Gender and MSME development

Gender inequality is often a substantial contributor to every major problem the world faces. As a result, gender should inform every solution, from creating sustainable business practices, to expanding opportunities for youth, to addressing the ever-changing health challenges globally.318 For growth to be inclusive and equitable, it is critical to understand how to enhance the role of women in the economy and in particular in the MSME sector.319 Therefore, it is important to identify challenges and opportunities for inclusion of women in greater numbers and at higher levels of growth in the MSME sector. This section will help inform policy on more inclusive growth of the MSME sector, especially towards strengthening gender equality and economic empowerment of women in the sector.

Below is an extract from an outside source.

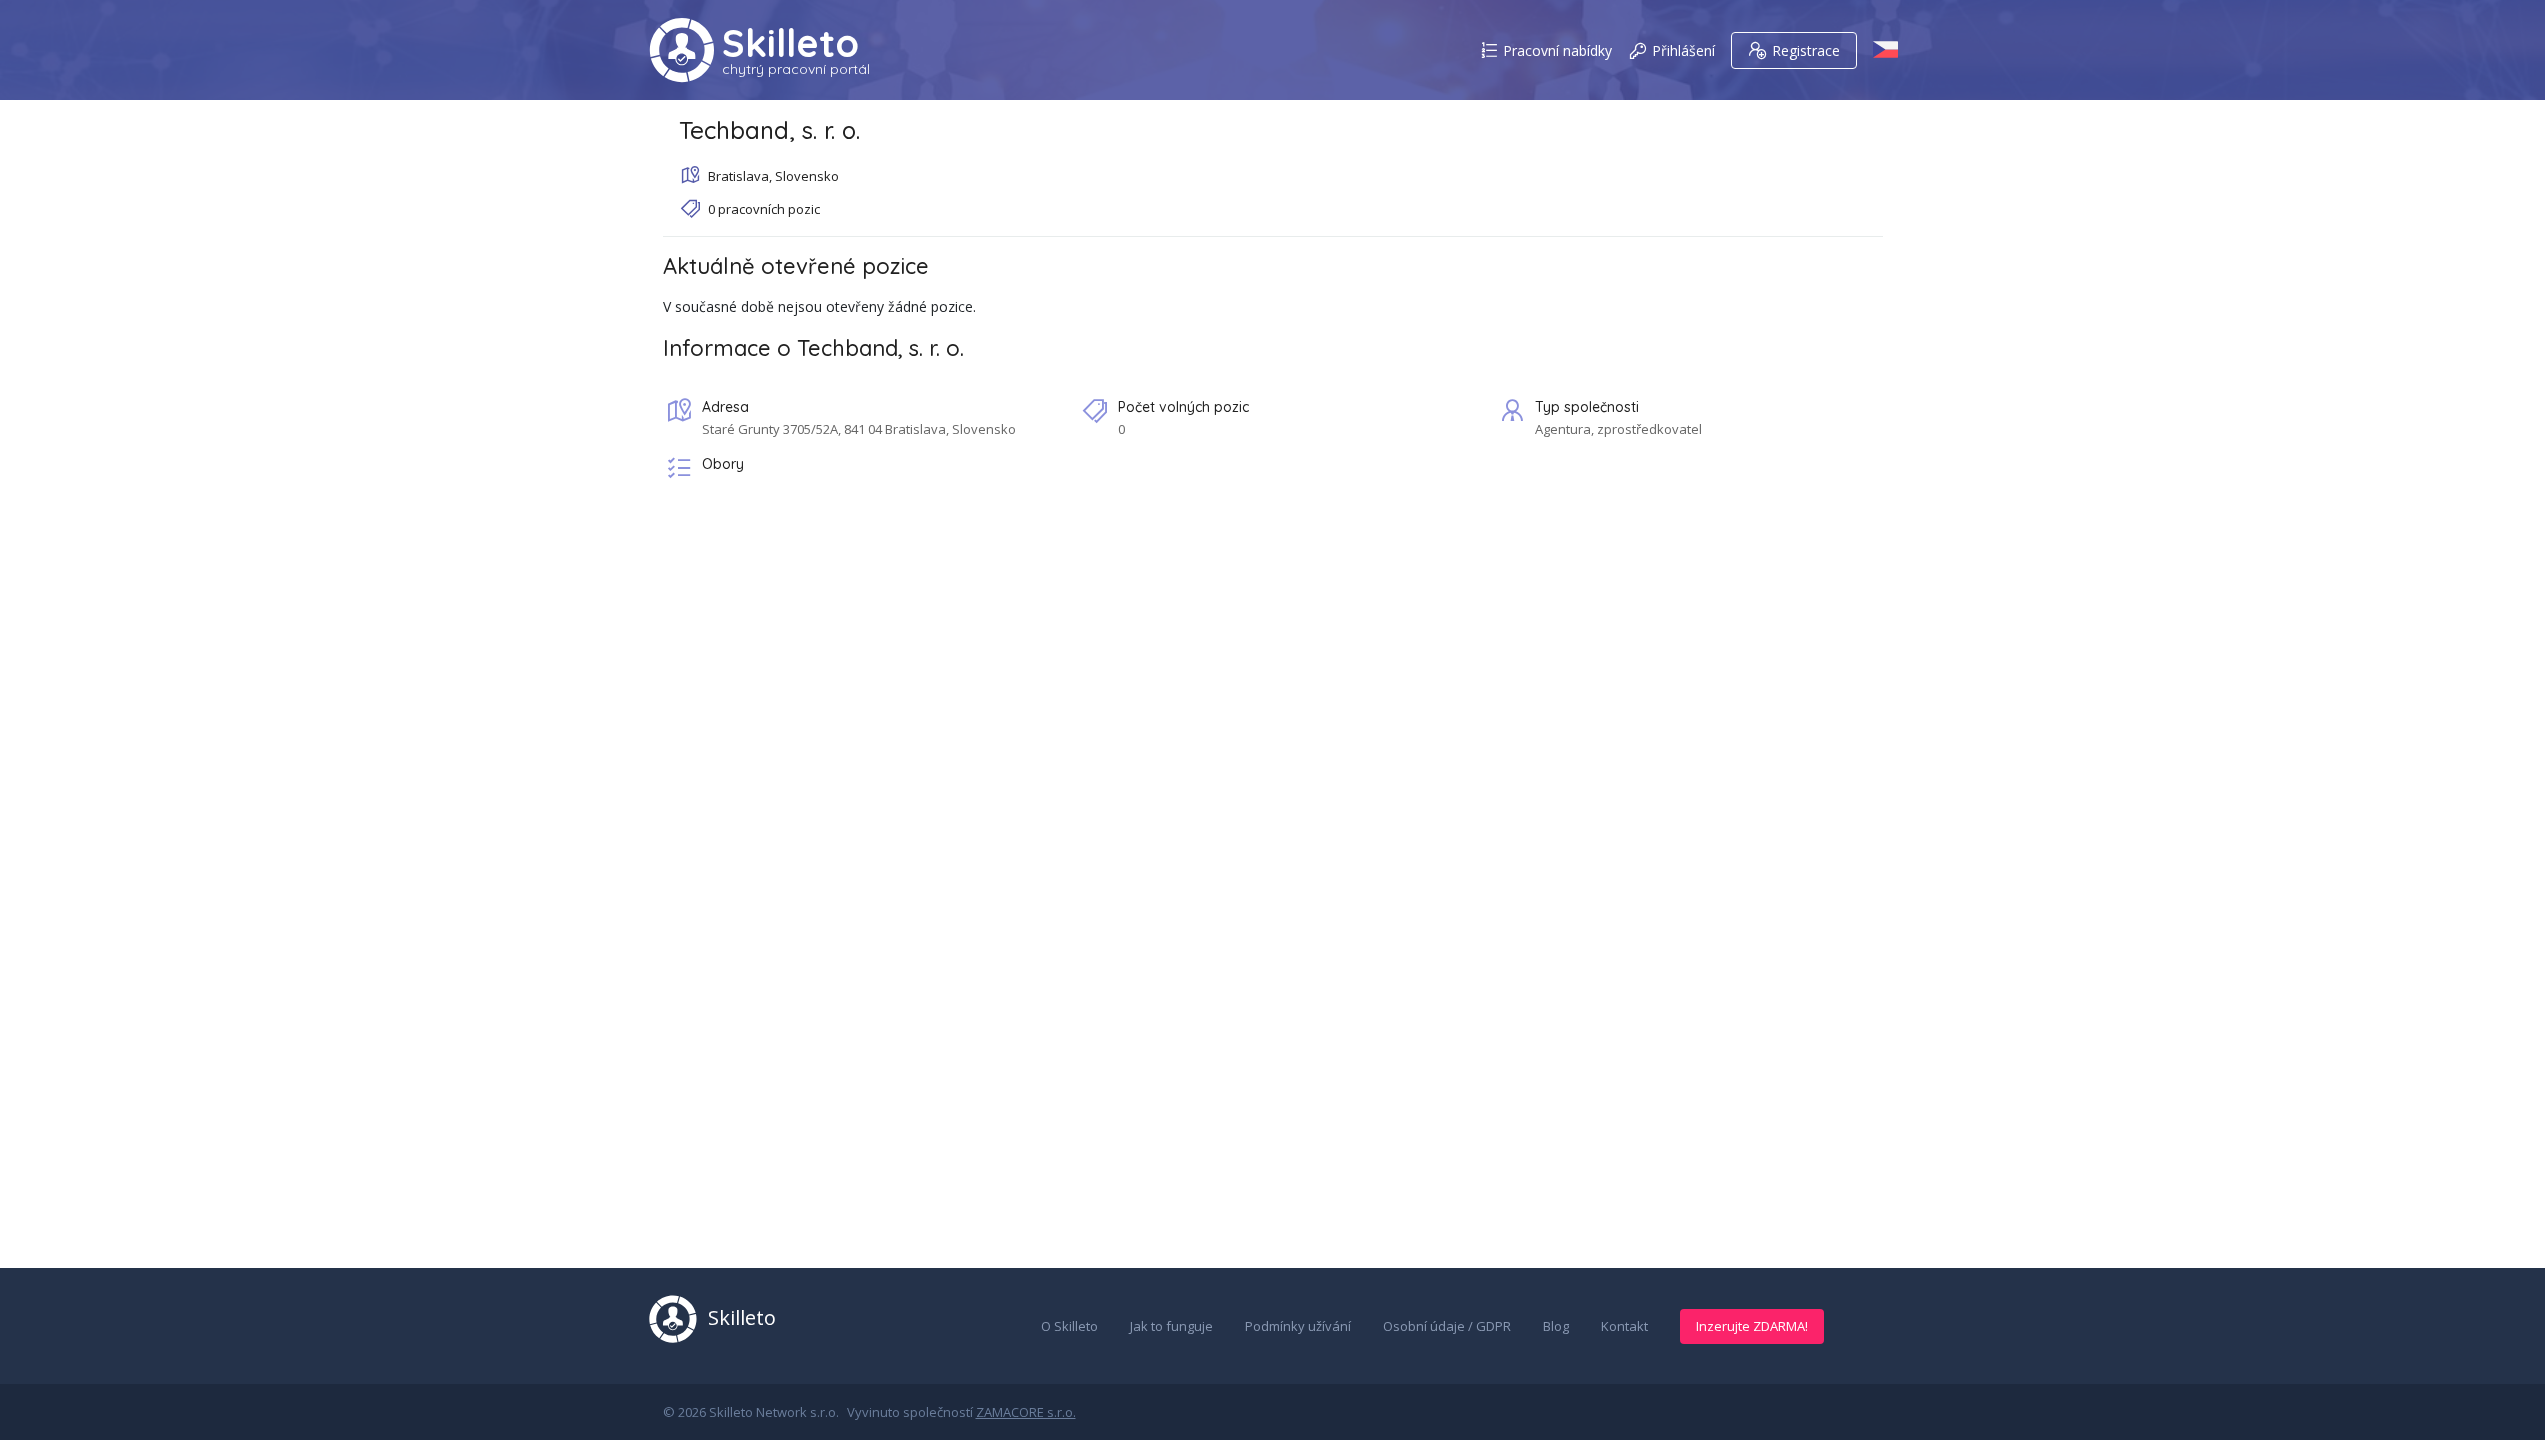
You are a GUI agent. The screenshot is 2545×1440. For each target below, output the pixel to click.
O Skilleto (1069, 1326)
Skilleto (790, 43)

To date, much of the focus of women’s MSME programmes has been on the poor and marginalized, with support targeted to assist women develop an income stream from a trading activity. Without strategic support to help them compete, many women may continue to struggle on the margins. Additionally, whatever barriers women face in starting and managing a small business is compounded by external shocks.

For many women, small-scale enterprise is not empowering. It can be marginal and can increase tensions in the family and create contradictions between the need to generate an income, repay loans and fulfil wider family and community responsibilities.320 Improvements in women’s productivity, mobility, access to markets, literacy, social status and control of household decisions takes time and requires considerable commitment by development workers. It also needs long-term investment in local-level processes of social change and a willingness to cope with the sometimes violent and disruptive consequences of challenging class and gender privilege.321


318 International Center for Research on Women, Main page:

319 “International Center for Research on Women. 2014. Gender Issues in the Micro, Small, and Medium Enterprise Sector in India. World Bank, Washington, DC. © World Bank. License: CC BY 3.0 IGO.”

320 Manoj Kumar Bhusal (2010). Does microfinance really empower? A study on the contribution of microfinance in empowering the poor women of northern Bangladesh. Järvenpää. Autumn.

321 Anne Marie Goetz and Rina Sen Gupta (1996). Who takes the credit? Gender, power, and control over loan use in rural credit programs in Bangladesh, World Development, 24, (1), pp. 45-63.